> [Directive 1] Return the lines of the stored items from the line containing "This screenshot has height=489, width=1200." through the line containing "Action: [655, 147]", reproducing them exactly.

> [Document section]
Emerging growth company
If an emerging growth company, indicate by check mark if the registrant has elected not to use the extended transition period for complying with any new or revised financial accounting standards provided pursuant to Section 13(a) of the Exchange Act. ☐
Item 3.01. Notice of Delisting or Failure to Satisfy a Continued Listing Rule or Standard; Transfer of Listing.
On February 15, 2024, Fisker Inc. (the “Company,” “we,” “us” or “our”) was notified by the New York Stock Exchange (the “NYSE”) that it is not in compliance with Section 802.01C of the NYSE Listed Company Manual because the average closing price of the Company’s common stock was less than $1.00 over a consecutive 30 trading-day period. The notice does not result in the immediate delisting of the Company’s common stock from the NYSE.
Pursuant to Section 802.01C, the Company has a period of six months from receipt of the notice to regain compliance with the minimum stock price listing requirement. The Company may regain compliance at any time during the six-month cure period if on the last trading day of any calendar month during the six-month cure period the common stock has a closing share price of at least $1.00 and an average closing share price of at least $1.00 over the 30 trading-day period ending on the last trading day of that month. If the Company is unable to regain compliance with the minimum share price requirement within the cure period, the NYSE will initiate procedures to suspend and delist the common stock. The Company intends to consider available alternatives, including, but not limited to, a reverse stock split, subject to stockholder approval no later than at the Company’s next annual meeting of stockholders, if necessary, to cure the stock price non-compliance. Under the NYSE’s rules, if the Company determines that it will cure the stock price deficiency by taking an action that will require stockholder approval at its next annual meeting of stockholders, the price condition will be deemed cured if the price promptly exceeds $1.00 per share, and the price remains above that level for at least the following 30 trading days.

> [Directive 2]
Answer these questions using the filing excerpt:
(a) On what date did the NYSE notify the Company that it was not in compliance?
(b) How long is the period the Company has to regain compliance with the minimum stock price requirement?
(c) What action does the Company name as one of the available alternatives it intends to consider?

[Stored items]
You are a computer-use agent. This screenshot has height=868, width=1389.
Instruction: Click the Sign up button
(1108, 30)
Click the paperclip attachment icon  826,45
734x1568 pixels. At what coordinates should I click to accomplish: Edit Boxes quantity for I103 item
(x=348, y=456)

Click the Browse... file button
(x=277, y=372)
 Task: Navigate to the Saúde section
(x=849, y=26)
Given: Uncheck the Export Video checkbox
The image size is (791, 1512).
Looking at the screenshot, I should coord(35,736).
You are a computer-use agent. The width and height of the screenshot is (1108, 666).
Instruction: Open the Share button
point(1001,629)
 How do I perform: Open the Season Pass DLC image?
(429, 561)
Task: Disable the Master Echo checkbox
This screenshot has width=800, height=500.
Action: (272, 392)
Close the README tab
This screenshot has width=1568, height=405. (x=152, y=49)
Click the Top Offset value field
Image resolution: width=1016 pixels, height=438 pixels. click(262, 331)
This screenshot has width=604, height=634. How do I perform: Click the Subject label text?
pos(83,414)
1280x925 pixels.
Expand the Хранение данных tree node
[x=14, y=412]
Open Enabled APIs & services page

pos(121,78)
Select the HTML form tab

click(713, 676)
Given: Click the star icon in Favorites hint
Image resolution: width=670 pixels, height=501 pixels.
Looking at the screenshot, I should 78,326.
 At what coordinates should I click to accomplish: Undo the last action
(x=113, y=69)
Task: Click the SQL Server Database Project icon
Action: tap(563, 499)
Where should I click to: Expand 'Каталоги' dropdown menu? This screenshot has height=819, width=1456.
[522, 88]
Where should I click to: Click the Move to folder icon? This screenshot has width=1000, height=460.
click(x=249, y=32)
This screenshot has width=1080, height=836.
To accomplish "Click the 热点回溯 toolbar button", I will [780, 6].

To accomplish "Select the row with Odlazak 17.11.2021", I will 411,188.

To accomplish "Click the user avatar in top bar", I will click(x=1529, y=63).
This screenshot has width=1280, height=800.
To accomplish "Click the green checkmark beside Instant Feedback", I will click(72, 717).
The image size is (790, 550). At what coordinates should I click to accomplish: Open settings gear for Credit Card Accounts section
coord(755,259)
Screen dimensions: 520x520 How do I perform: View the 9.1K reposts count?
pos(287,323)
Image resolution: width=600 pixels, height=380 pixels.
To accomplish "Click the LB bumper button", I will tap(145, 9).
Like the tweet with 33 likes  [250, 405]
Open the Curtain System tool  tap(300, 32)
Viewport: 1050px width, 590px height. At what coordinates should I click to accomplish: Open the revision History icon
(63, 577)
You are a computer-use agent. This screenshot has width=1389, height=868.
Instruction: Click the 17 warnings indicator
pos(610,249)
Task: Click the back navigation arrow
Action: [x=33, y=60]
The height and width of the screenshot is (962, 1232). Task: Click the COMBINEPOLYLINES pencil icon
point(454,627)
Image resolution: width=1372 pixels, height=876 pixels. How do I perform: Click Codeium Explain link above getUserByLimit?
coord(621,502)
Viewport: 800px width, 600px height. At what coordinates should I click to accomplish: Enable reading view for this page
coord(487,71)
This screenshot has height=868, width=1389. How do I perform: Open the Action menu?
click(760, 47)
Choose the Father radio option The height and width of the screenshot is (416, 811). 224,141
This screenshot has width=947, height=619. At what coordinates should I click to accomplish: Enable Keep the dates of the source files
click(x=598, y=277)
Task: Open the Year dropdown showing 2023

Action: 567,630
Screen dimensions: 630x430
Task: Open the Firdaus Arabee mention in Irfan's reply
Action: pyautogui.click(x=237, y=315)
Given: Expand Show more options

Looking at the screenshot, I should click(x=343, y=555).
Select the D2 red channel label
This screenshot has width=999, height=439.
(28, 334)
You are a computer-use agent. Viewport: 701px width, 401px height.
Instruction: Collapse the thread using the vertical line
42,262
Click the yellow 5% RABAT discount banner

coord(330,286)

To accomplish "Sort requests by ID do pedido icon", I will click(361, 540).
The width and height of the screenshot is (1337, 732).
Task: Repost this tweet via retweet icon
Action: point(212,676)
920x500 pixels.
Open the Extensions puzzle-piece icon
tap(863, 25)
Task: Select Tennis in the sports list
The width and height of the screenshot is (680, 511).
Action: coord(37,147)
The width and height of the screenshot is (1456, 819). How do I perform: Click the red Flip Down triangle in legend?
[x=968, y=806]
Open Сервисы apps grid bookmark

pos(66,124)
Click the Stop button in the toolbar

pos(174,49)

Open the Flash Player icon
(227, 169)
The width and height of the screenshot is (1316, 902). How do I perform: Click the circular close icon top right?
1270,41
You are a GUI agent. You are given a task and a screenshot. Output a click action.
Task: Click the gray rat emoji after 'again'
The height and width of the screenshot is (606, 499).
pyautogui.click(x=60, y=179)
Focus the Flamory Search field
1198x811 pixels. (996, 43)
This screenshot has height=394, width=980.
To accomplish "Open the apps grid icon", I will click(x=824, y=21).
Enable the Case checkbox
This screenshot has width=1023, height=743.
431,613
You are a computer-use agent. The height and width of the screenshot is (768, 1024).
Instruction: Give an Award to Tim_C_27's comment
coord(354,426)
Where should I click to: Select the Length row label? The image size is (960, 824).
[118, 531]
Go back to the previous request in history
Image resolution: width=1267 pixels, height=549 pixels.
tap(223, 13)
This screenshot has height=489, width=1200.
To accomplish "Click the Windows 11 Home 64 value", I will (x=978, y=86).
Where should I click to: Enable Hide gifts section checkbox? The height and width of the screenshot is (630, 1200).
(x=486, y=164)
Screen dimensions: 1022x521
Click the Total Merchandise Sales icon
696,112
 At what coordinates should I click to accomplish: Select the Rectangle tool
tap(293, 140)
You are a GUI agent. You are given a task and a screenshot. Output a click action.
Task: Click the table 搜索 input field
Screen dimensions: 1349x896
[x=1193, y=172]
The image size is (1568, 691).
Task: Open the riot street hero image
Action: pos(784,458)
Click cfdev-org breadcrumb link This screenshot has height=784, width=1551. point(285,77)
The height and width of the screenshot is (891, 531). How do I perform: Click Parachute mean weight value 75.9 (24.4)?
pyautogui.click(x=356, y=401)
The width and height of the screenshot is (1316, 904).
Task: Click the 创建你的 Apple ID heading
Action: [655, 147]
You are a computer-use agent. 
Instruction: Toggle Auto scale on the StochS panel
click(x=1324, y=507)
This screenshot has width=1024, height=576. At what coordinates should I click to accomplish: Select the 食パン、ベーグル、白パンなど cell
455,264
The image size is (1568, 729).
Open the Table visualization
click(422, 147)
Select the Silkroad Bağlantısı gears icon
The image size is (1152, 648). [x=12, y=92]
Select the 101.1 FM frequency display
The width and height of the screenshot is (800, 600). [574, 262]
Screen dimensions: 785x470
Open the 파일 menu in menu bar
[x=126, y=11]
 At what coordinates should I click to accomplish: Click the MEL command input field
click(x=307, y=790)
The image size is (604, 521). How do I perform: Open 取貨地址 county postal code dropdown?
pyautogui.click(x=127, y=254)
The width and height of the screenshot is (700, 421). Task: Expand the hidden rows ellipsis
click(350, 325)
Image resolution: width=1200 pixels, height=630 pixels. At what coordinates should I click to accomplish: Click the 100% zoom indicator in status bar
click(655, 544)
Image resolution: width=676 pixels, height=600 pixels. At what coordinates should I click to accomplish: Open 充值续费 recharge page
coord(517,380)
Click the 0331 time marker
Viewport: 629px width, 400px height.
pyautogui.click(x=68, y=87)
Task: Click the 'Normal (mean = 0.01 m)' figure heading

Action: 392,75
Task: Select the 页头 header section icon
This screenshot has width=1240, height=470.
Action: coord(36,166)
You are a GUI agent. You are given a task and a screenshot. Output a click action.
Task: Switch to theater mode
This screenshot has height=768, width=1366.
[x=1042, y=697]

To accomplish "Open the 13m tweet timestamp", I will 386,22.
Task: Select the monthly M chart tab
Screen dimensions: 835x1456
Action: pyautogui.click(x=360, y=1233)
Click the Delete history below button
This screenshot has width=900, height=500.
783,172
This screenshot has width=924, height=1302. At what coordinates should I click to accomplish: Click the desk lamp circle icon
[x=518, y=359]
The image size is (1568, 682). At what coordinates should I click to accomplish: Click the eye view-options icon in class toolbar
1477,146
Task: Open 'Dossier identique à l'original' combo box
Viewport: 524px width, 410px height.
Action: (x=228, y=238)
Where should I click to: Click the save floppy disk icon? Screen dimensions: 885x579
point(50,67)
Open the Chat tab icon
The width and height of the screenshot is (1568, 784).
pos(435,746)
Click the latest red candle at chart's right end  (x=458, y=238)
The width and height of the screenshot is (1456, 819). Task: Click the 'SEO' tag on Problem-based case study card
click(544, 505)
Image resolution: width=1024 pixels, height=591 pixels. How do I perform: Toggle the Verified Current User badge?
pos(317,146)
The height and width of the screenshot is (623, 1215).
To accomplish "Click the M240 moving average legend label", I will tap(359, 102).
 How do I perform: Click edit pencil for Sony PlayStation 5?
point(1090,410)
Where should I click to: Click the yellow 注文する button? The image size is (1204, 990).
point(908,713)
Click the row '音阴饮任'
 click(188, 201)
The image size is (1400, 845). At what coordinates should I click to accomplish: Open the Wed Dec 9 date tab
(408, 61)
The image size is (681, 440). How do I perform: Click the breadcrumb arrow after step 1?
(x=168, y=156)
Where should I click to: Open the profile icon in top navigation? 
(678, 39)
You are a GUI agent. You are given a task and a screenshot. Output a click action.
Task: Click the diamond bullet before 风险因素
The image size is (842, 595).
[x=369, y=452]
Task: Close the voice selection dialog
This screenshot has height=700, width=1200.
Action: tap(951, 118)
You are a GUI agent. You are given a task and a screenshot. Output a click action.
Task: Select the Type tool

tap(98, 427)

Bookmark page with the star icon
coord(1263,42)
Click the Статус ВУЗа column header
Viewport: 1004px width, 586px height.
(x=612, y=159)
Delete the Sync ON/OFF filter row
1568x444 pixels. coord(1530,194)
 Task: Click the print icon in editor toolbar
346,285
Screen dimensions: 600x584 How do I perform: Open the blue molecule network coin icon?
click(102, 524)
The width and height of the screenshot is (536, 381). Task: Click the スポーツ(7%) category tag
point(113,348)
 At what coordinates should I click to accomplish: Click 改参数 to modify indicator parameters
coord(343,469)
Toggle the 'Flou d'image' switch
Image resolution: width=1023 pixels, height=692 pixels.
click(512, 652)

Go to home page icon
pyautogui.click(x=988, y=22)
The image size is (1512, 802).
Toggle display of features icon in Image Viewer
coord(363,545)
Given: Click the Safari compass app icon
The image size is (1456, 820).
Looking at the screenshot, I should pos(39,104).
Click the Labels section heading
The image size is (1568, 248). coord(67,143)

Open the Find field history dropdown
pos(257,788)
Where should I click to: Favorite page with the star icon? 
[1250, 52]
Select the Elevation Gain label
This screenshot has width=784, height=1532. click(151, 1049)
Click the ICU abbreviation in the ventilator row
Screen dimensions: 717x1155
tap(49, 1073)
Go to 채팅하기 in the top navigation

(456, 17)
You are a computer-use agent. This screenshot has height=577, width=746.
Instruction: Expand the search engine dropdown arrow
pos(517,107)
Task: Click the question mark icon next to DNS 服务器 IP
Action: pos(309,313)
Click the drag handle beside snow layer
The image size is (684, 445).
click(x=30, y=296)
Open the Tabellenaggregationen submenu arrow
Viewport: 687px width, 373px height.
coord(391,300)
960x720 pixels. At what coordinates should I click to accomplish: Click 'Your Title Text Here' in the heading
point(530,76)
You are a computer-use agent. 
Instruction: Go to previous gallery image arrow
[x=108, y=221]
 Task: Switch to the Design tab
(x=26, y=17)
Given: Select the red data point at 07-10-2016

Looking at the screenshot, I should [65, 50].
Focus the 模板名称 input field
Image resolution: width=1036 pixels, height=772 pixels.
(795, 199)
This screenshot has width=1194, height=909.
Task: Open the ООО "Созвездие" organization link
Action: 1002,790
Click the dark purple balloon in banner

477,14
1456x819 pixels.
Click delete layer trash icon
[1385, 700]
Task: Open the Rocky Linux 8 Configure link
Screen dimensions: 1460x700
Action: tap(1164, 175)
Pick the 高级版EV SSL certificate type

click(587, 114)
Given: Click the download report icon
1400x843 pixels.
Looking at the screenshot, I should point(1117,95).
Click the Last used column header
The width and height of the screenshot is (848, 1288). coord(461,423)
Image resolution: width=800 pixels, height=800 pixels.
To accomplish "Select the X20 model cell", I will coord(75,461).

> [Output 1]
This screenshot has height=489, width=1200.
To accomplish "Click the Windows 11 Home 64 value", I will (x=978, y=86).
Where should I click to: Enable Hide gifts section checkbox? The height and width of the screenshot is (630, 1200).
(x=486, y=164)
Screen dimensions: 1022x521
Click the Total Merchandise Sales icon
696,112
 At what coordinates should I click to accomplish: Select the Rectangle tool
tap(293, 140)
You are a GUI agent. You are given a task and a screenshot. Output a click action.
Task: Click the table 搜索 input field
Screen dimensions: 1349x896
[x=1193, y=172]
The image size is (1568, 691).
Task: Open the riot street hero image
Action: pos(784,458)
Click cfdev-org breadcrumb link This screenshot has height=784, width=1551. point(285,77)
The height and width of the screenshot is (891, 531). How do I perform: Click Parachute mean weight value 75.9 (24.4)?
pyautogui.click(x=356, y=401)
The width and height of the screenshot is (1316, 904).
Task: Click the 创建你的 Apple ID heading
Action: [655, 147]

> [Output 2]
(a) February 15, 2024
(b) Six months from receipt of the notice
(c) A reverse stock split